» **Try it**
Starting at the line that holds "Where should I click to: Click", restate every line word for word up to and including the last one in the listing below, and omit all pictures.
== == ==
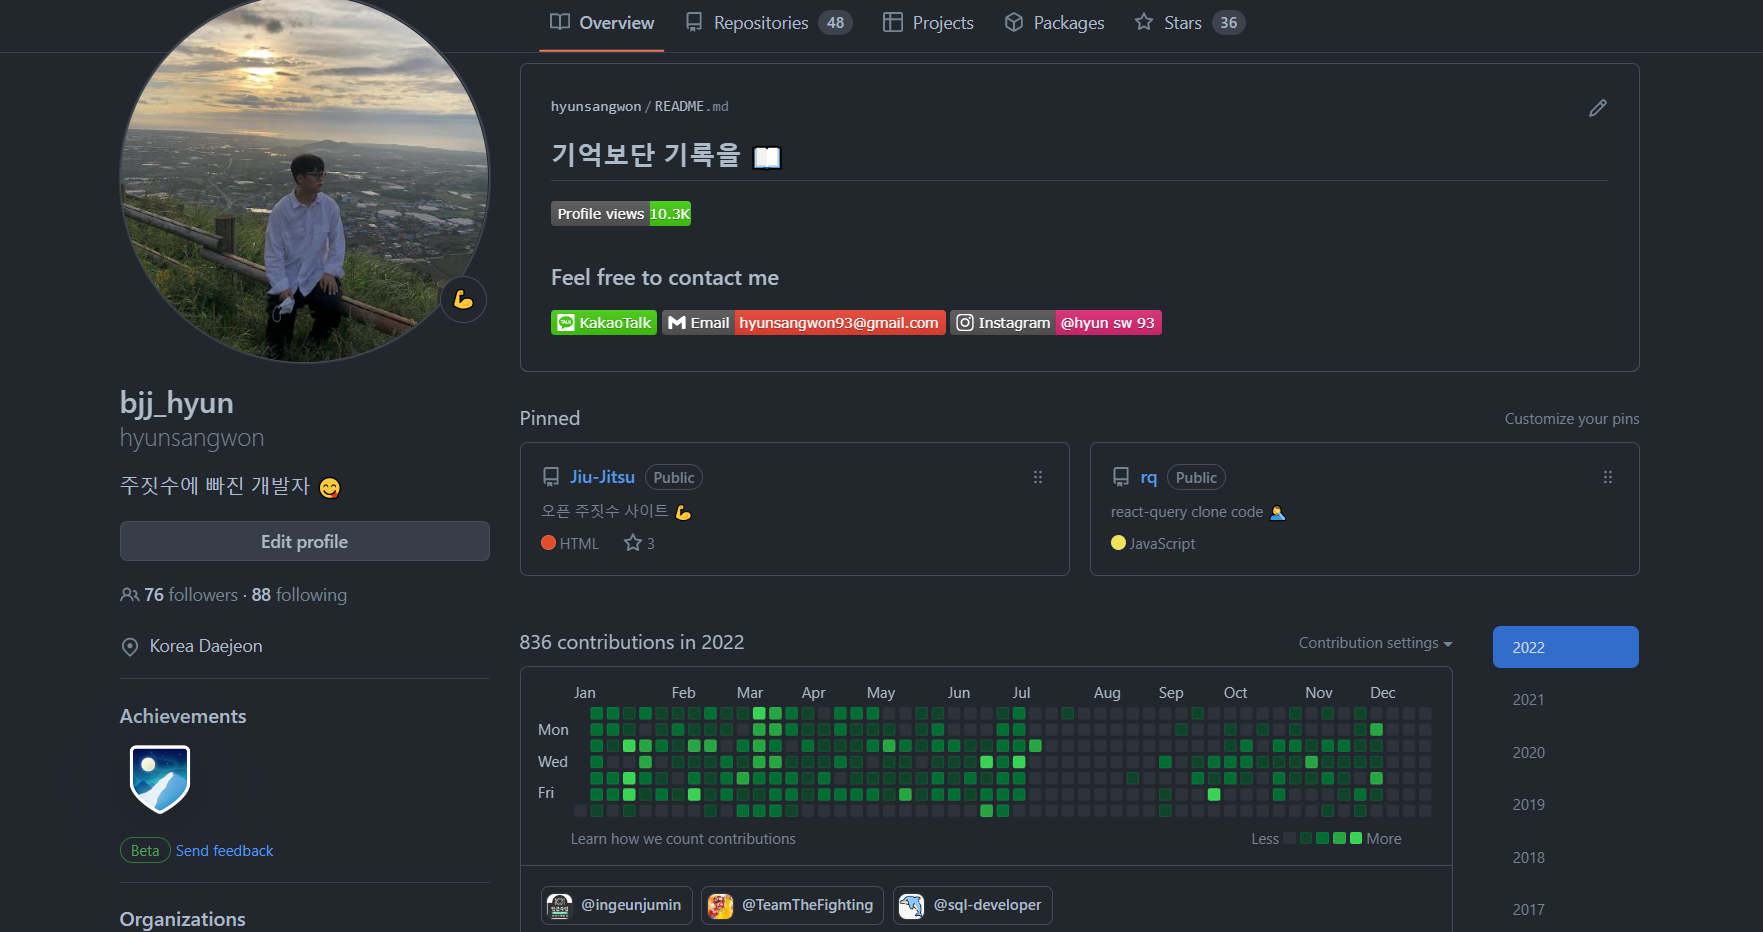Open the Gmail email badge
1763x932 pixels.
(x=804, y=323)
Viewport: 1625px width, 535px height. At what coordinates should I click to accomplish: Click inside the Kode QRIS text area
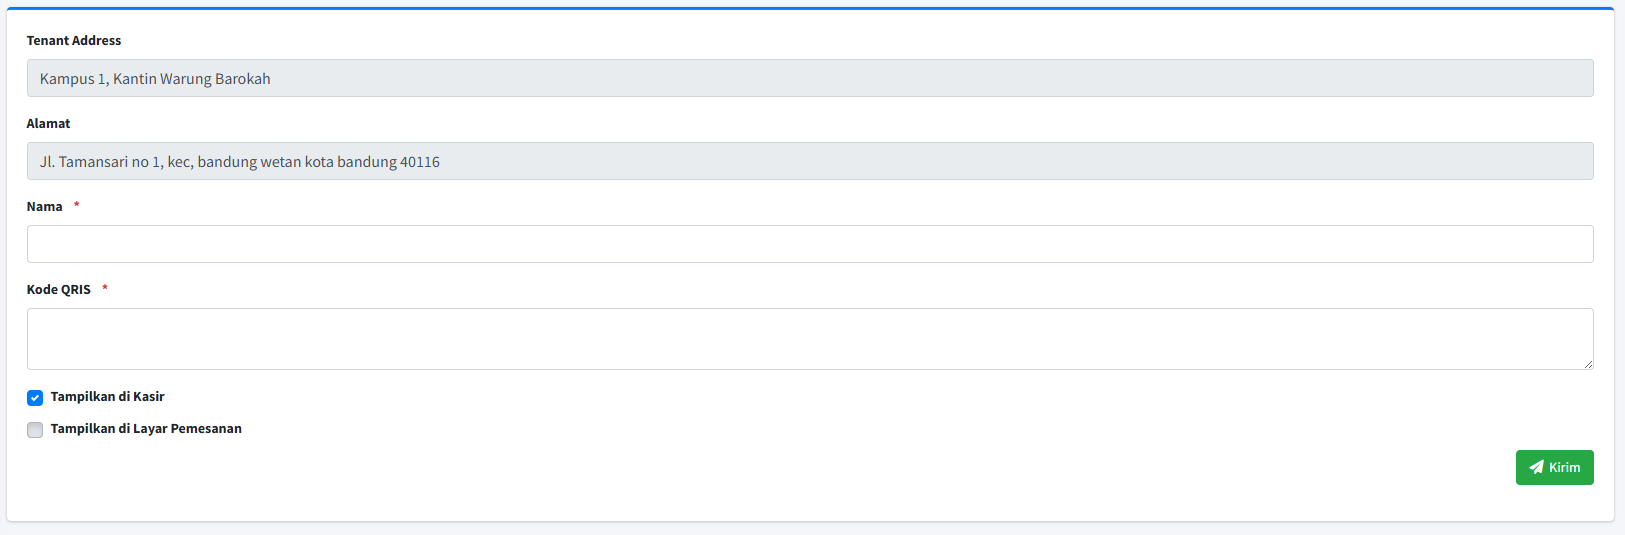coord(809,338)
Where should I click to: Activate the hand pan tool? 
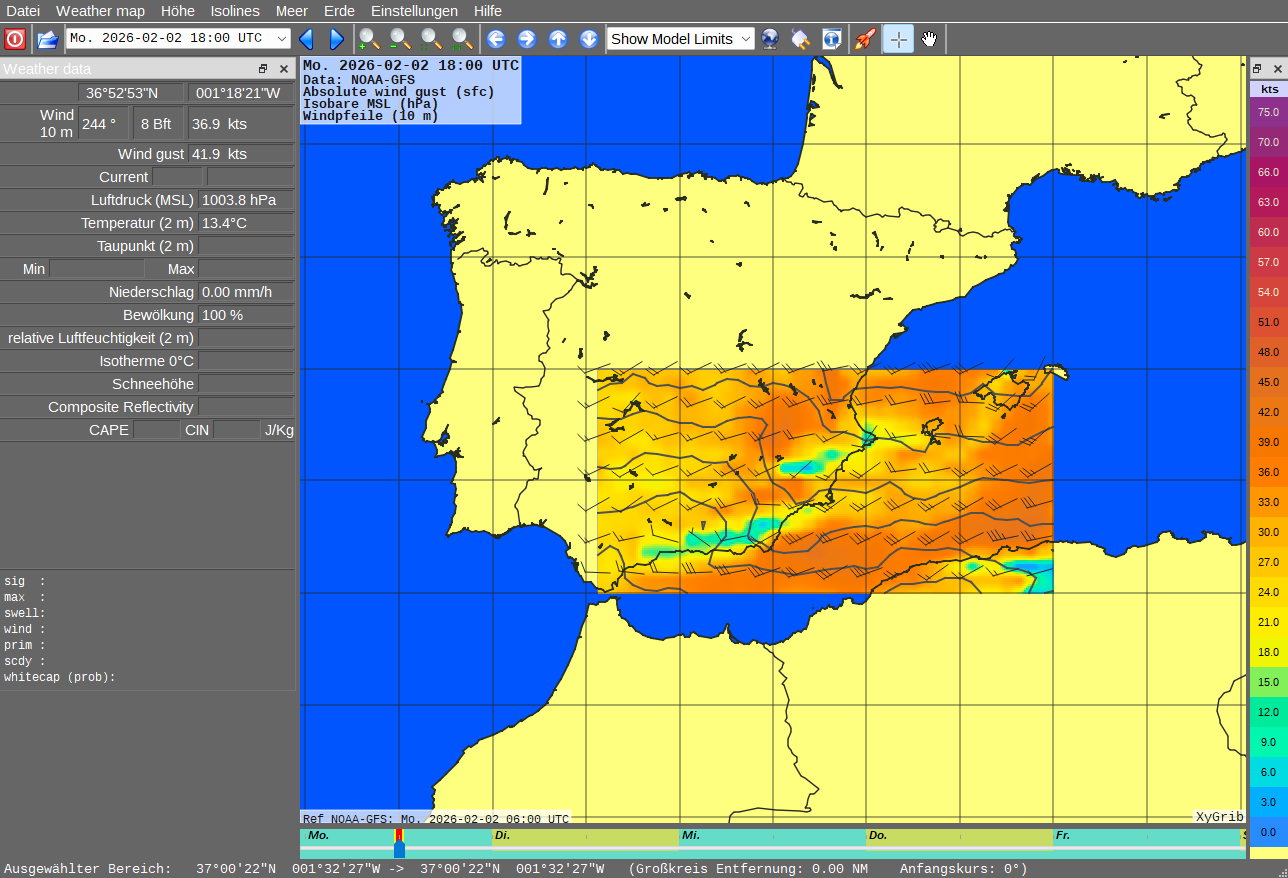click(x=930, y=39)
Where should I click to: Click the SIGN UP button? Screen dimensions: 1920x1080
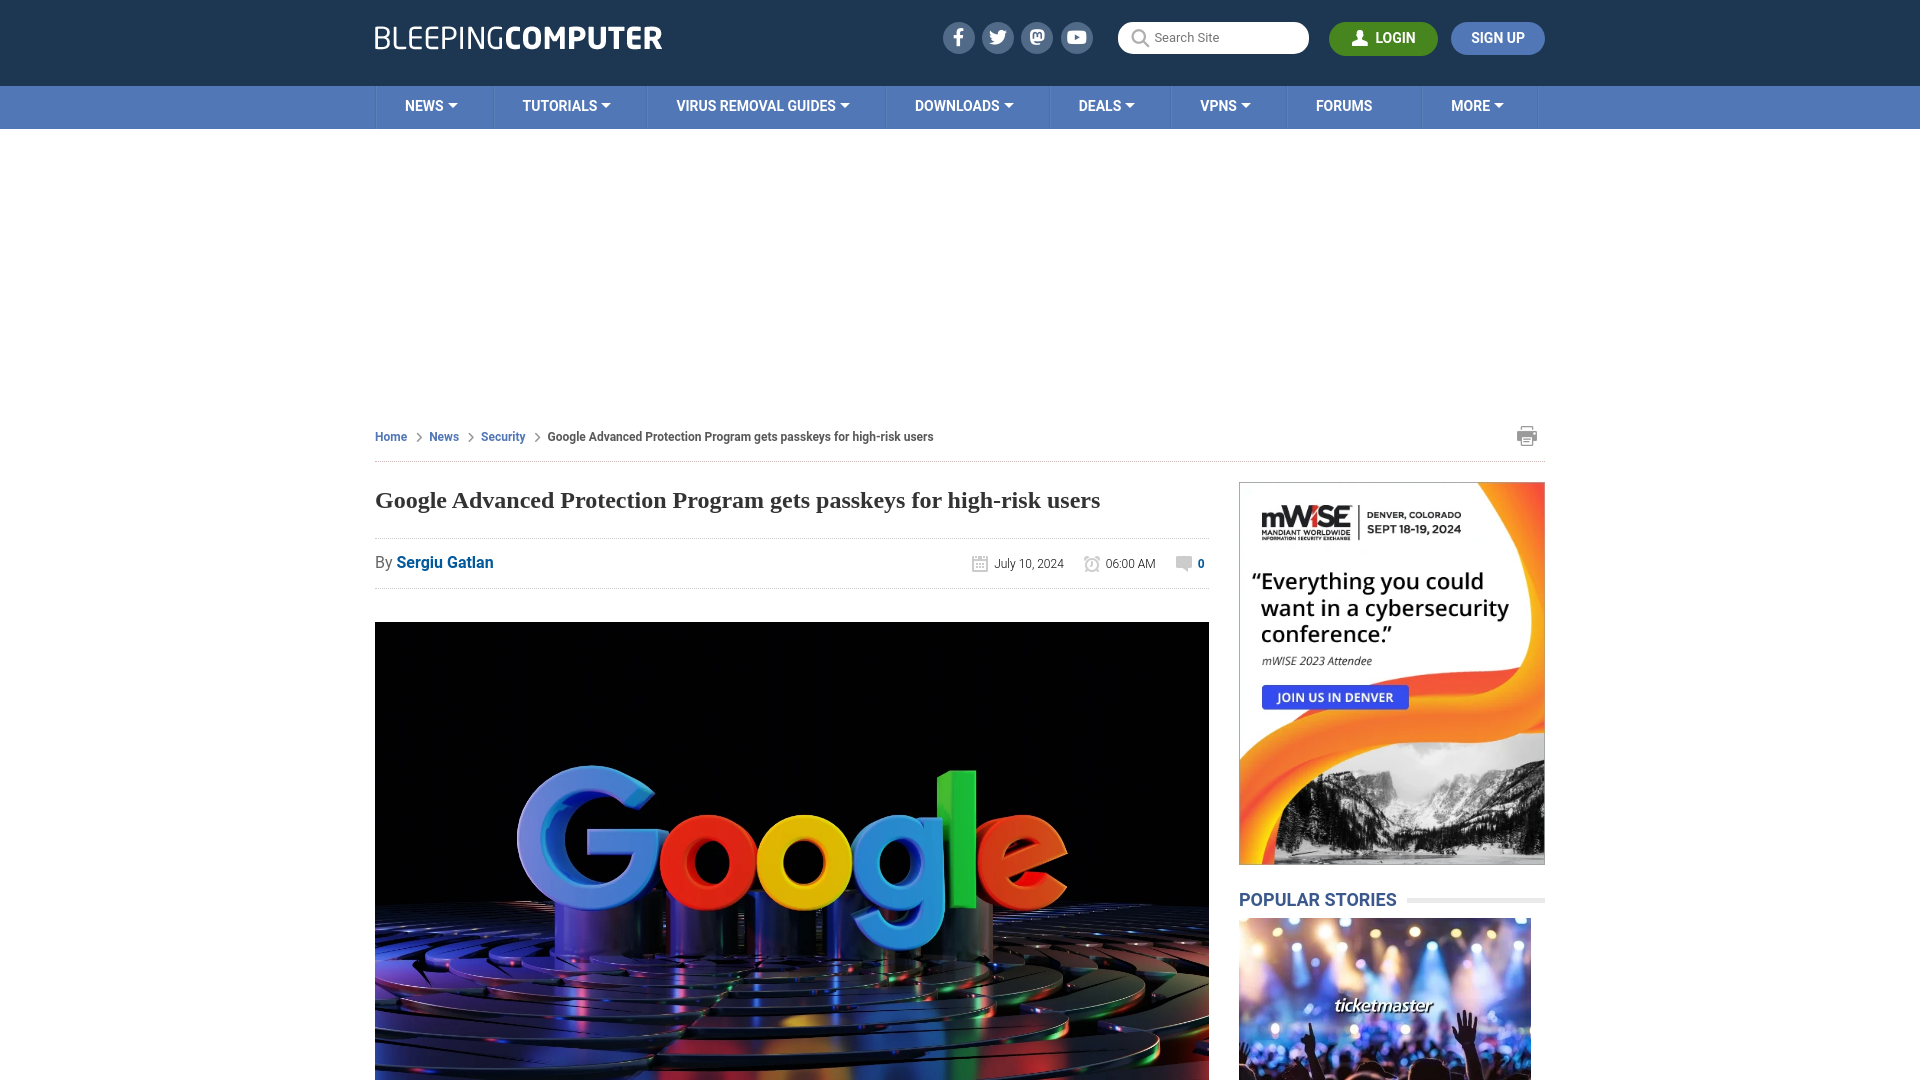point(1497,37)
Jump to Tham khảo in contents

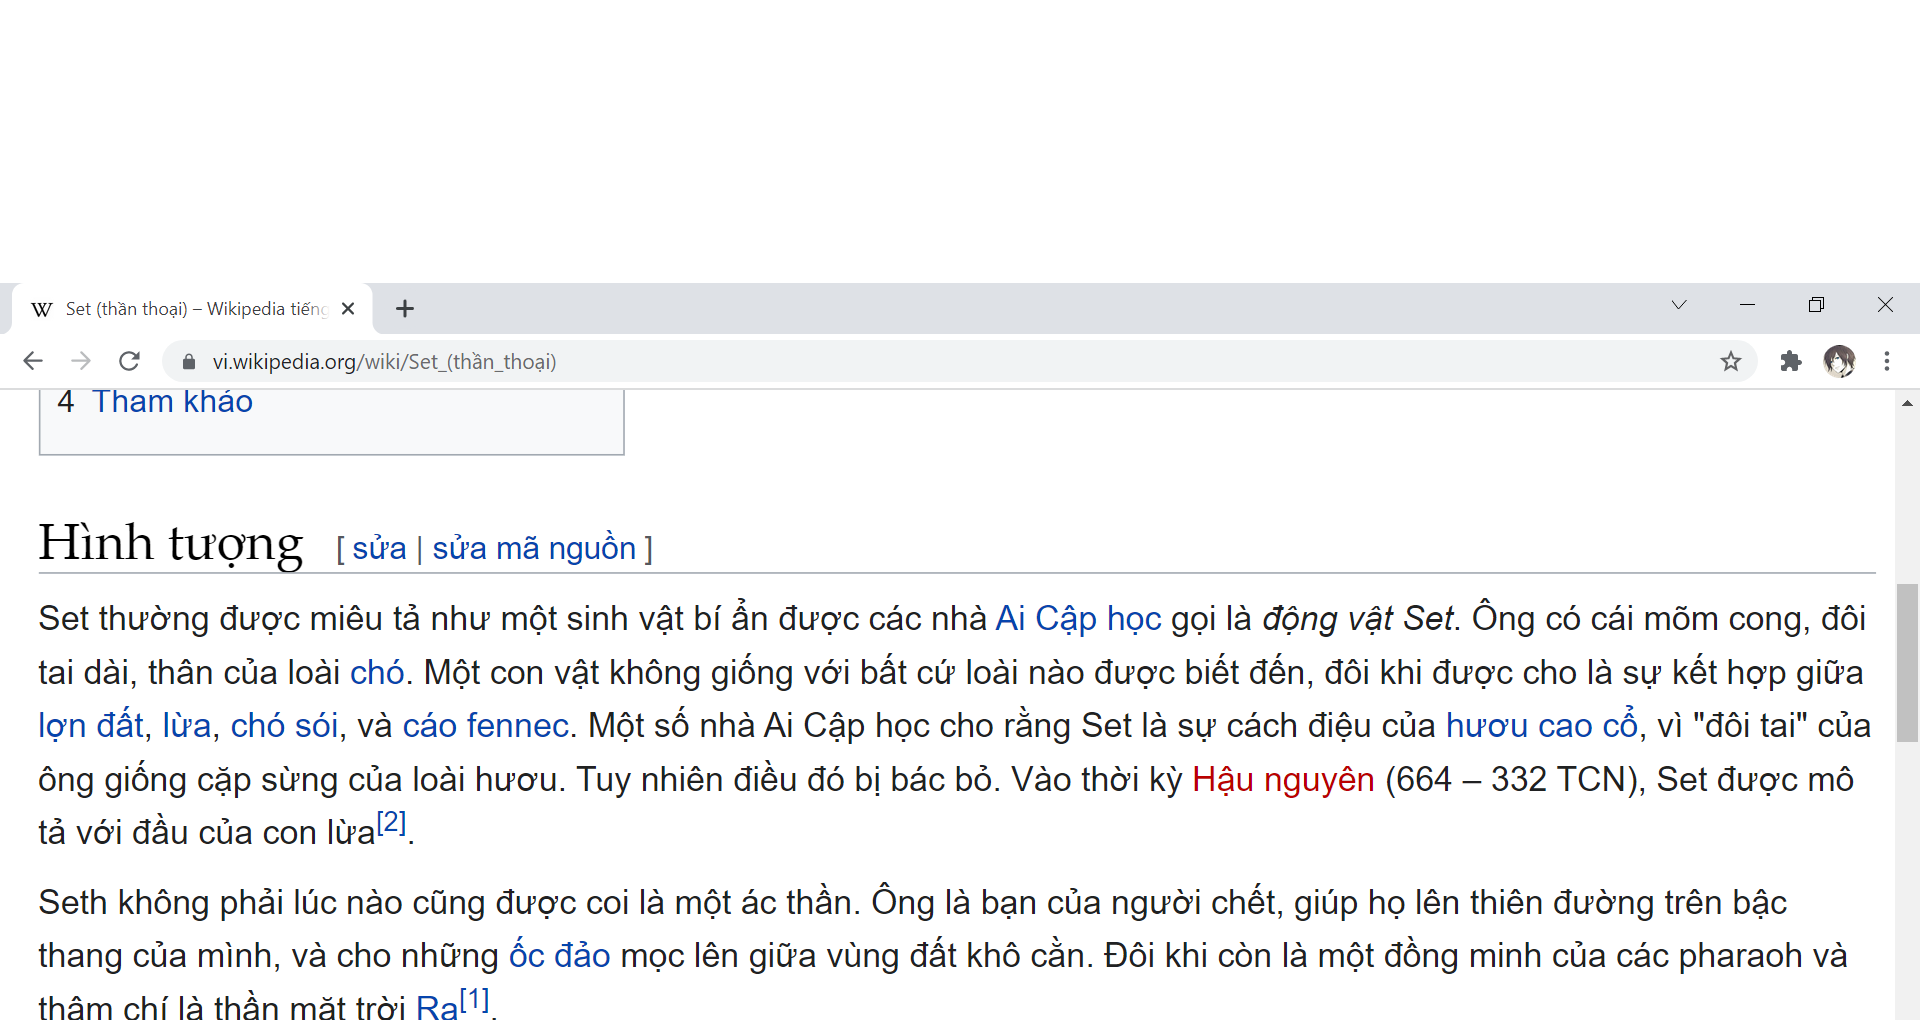point(172,402)
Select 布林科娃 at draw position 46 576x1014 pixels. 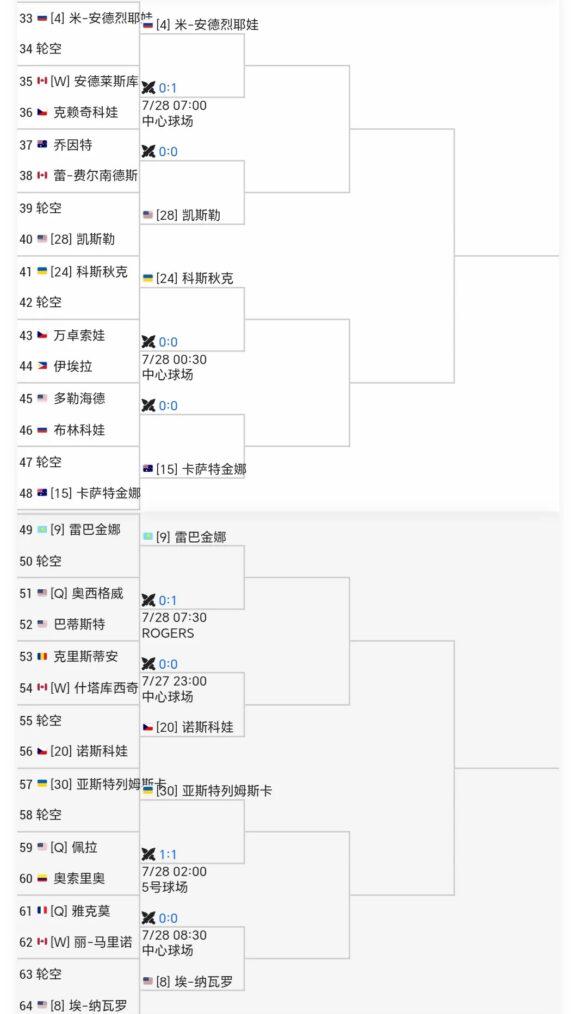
== == ==
» **Result of this task**
Where should I click to: Click the SIGN UP button? Screen dimensions: 1920x1080
point(1497,37)
Jump to Tham khảo in contents

point(172,402)
Select 布林科娃 at draw position 46 576x1014 pixels. 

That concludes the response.